Sumber gambar: Pinterest
Ketika matahari yang perlahan tenggelam dan suasana yang mulai menggelap. Aku, duduk termenung. Berdiam diri di sebuah tempat, tempat yang tersisa dari sebuah bencana yang terjadi. Aku ingat, di mana saat air mulai memasuki kediaman rumahku, disaat kami sedang menikmati waktu bersama dengan keluarga. Aku, ayah, ibu, dan semua yang ada di sana, berlarian luntang-lantung keluar rumah entah ke mana. Mencari pertolongan pun sudah tidak mungkin rasanya. Aku dan keluargaku hanya berusaha untuk mencoba bertahan dari apa yang terjadi.
Air yang terus mengalir menjadi semakin deras, membawa semua yang bisa ia bawa. Rumah, kendaraan, kayu, batu, lumpur dan segala kehidupan yang berarti, ia bawa dengan arusnya yang tidak biasa. Air yang keruh, terus menghatam semua makhluk yang hidup ataupun mati menuju entah ke mana dan entah kapan surutnya. Semua yang ada, semua yang dimiliki, seketika semua lenyap, hanyut terbawa oleh derasnya arus banjir.
Orang-orang berkata, jika bencana ini terjadi karena curah hujan yang tak biasa, atau karena alam yang marah. Namun, aku tahu bukan hanya karena itu bencana terjadi. Aku ingat, saat sebelum bencana ini terjadi, bagaimana hutan yang berada di hulu bukit itu disakiti. Pohon yang ditebang secara asal, secara ilegal, ataupun setelah menebangnya mereka tidak memiliki niat untuk bertanggung jawab. Truk-truk besar yang melintas, membawa tanah dan kayu tanpa henti, hanya untuk transaksi sementara.
Aku masih termenung, memikirkan atas apa yang terjadi. “Apakah ini salah alam? Atau salah kita yang lupa pada alam?” gumamku. Aku masih belum menemukan jawabannya, sebagian orang ada yang menyalahkan pemerintah, sebagian lagi ada yang menyalahkan perusahaan besar, dan sebagian lagi ada yang menyalahkan diri sendiri. Semua merasa benar, semua merasa bersalah. Tetapi, bisa saja sekumpulan orang yang tidak memiliki rasa simpati hanya merasa, bencana ini hanya bencana biasa. Padahal, bencana yang mereka kira hanya biasa nyatanya bencana ini banyak menelan korban jiwa.

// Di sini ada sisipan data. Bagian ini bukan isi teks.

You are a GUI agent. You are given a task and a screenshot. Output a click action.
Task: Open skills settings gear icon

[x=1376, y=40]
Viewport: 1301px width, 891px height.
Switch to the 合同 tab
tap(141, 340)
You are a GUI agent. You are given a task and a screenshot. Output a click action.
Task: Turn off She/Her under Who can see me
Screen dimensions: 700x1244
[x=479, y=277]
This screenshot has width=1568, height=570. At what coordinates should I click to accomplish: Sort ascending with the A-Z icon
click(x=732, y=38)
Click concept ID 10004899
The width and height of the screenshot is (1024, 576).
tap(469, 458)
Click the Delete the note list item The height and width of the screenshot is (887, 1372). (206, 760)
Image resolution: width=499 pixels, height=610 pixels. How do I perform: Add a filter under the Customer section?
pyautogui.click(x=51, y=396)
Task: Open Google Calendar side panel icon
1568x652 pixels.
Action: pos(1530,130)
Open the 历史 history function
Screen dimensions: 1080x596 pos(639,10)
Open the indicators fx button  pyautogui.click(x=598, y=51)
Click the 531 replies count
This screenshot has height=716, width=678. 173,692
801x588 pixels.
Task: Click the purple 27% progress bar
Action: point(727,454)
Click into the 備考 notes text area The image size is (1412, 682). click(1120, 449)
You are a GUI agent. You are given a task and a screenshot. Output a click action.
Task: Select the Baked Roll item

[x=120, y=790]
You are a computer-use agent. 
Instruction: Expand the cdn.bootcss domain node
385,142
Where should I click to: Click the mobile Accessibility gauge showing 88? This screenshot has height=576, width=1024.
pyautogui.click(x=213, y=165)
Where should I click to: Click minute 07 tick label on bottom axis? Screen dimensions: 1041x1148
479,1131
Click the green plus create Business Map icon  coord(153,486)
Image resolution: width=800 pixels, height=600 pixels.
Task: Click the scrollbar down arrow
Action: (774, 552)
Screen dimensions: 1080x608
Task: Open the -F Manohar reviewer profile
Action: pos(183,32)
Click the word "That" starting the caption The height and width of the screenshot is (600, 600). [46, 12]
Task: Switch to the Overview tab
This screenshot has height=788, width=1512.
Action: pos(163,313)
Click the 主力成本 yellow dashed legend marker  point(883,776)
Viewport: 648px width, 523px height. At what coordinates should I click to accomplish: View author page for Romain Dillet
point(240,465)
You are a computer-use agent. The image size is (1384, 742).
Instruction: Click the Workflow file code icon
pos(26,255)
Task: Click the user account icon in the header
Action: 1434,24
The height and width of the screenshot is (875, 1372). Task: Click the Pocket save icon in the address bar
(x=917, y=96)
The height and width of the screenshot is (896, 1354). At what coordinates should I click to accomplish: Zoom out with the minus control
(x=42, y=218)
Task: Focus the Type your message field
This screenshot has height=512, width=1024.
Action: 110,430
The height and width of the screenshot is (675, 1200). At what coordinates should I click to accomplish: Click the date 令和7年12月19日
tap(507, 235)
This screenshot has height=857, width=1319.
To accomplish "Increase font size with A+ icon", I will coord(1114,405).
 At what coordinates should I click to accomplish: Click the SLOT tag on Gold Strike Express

Semakin aku pikirkan, semakn aku terdiam. Mungkin bencana ini bukan hanya soal siapa yang salah. Namun, tentang bagaimana setiap keputusan manusia ingin sekecil apapun, jejak yang tidak hanya terasa di hari ini tetapi bisa saja terasa di masa depan anak dan cucu mereka.
Di bawah langit yang kini sudah menggelap sepenuhnya, aku bangkit, menatap hamparan rusak yang terjadi di depanku. Saat itu aku berjanji, akan berkisah untuk mengajak setiap orang mendengar suara dari alam yang selama ini terabaikan. Bahwasanya sebuah bencana bukan hanya hasil dari sebuahh hujan, tetapi hasil dari pilihan yang tak pernah dipikirkan sebelumnya. Sampai, semuanya runtuh tak bersisa.